I parapetti in muratura che delimitano i singoli Loft divengono, oltre che elementi di confine, anche quinta scenica per il vialetto di accesso da via Trieste. Quest’ultimo è stato studiato per essere l’unica parte comune del progetto e funge da filtro tra la strada principale e gli ingressi secondari ai singoli Loft. La distribuzione dei garage, dei cancelli carrabili e di quelli pedonali articola la vista dall’accesso principale e ne salvaguarda il carattere introverso e minimale del progetto. La semplicità viene perseguita anche nella scelta dei materiali che in parte vengono recuperati dagli stessi interventi di demolizione, come i mattoni faccia vista utilizzati in alcune pareti interne, le travi e le tavelle in laterizio che scandiscono la copertura dei Loft più ampi, ma anche nelle finiture esterne, caratterizzati da intonaci neutri e coperture con profili a filo e grondaie interne. La scelta di linearità e pulizia dei materiali viene sostenuta da una ricerca approfondita in campo energetico  in grado di fornire, a dispetto di un’immagine di estrema semplicità dell’involucro, il massimo comfort possibile».

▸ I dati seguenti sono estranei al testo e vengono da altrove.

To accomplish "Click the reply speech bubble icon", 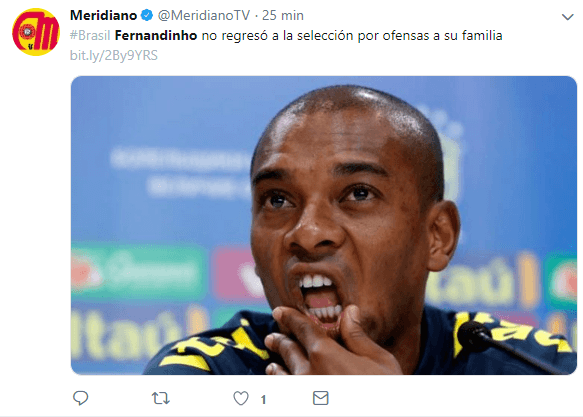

«Crediamo che per le modalità di attuazione dello stesso progetto, reso possibile grazie al lavoro corale dei diversi attori interessati, la tipologia a loft e la localizzazione – concludono i professionisti dello studio di architettura ravennate – questo intervento possa fungere da precursore per diversi interventi in ambito industriale e portuale in grado di riscoprire un ulteriore valore del nostro patrimonio in disuso».